This post originally appeared on the Engage/Teacher to Teacher blog in February 2012. Vaunda Micheaux Nelson received the 2010 Coretta Scott King Author Award for BAD NEWS FOR OUTLAWS: THE REMARKABLE LIFE OF BASS REEVES, DEPUTY U.S. MARSHAL (Carolrhoda Books 2009). WHO WILL I BE, LORD? (Random House 2009), ALMOST TO FREEDOM (Carolrhoda Books 2003), READY? SET. RAYMOND! (Random House 2002), and MAYFIELD CROSSING (Putnam 1993) are among her other books. She co-authored JUNETEENTH (Millbrook 2006) with her husband, Drew, with whom she lives in New Mexico. The subject of your latest book, NO CRYSTAL STAIR, is Harlem bookseller Lewis Michaux, who left behind some mysteries (like his exact birth date). Can you describe your research process for uncovering the facts about his life?
This is a huge question about a process that extended over many years and continues, not only formal research but family history. In brief, I acquired source material from family members, the Schomburg Center in Harlem, Howard University, the Hatch- Billops Collection, court records, church documents, FBI files, census records, death certificates and other vital statistic sources, and oral stories. I traveled to New York City, Washington, D.C., Pittsburgh, and Newport News, Virginia. Many questions went unanswered and will likely remain so. When faced with contradictory information, I weighed what I could, drew conclusions and made reasonable guesses. NO CRYSTAL STAIR is billed as a “documentary novel,” and your first foray in writing for teens. Why did you make the decision to write this story in this particular genre?
My early drafts, written as straight biography, lacked the emotion I was reaching for.

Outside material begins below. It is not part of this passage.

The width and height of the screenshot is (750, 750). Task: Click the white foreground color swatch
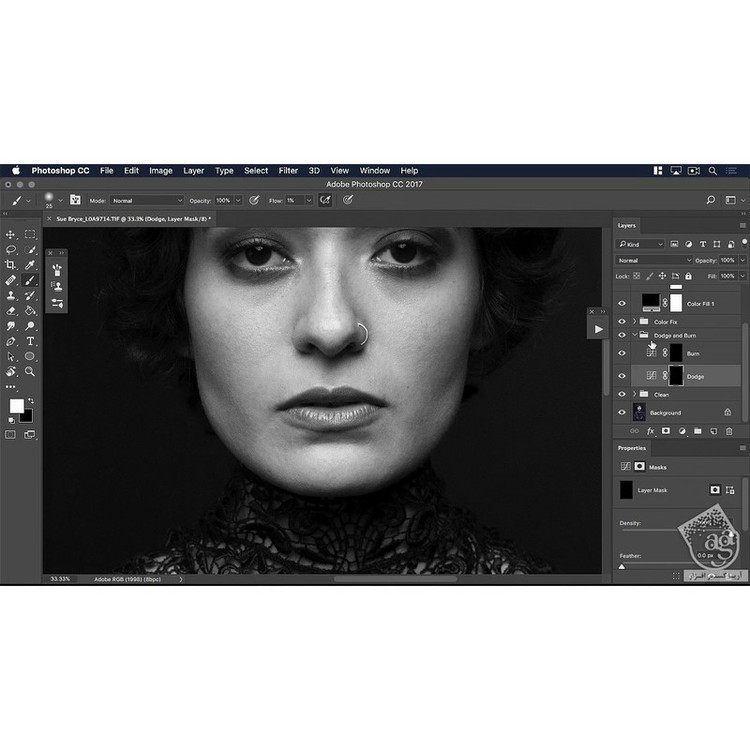(16, 405)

The fictionalized documentary format gave me the flexibility to reveal Lewis’s spirit, intelligence, charm, and weaknesses. By the way, I consider my novel POSSIBLES as my initial foray into writing for teens. The title NO CRYSTAL STAIR is taken from the Langston Hughes poem “Mother to Son.” What’s the connection between the two?

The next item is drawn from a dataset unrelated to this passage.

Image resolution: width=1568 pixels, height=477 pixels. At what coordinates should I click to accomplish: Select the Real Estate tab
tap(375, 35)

Hughes’s poem addresses the struggle to overcome long odds, the spirit to keep climbing, and in this case, Lewis’ journey from troubled young man to “Professor.” In your Coretta Scott King Book Award-winning BAD NEWS FOR OUTLAWS, you wrote about another lesser-known historical figure—Deputy U.S. Marshal Bass Reeves. What drew you to Reeves as a subject?
His character. His absolute commitment to doing his duty. His unwavering devotion to what was right. Also, he lived in a time and place that has always intrigued me—the Old West. How does your position as a youth services librarian influence your writing?
On the downside, my full-time library work creates a time obstacle to my writing. On the upside, it keeps me immersed in the literary world, abreast of what is current, as well as classic, and in touch with the mood of my patrons. It has also proven invaluable in meeting and interacting with other writers.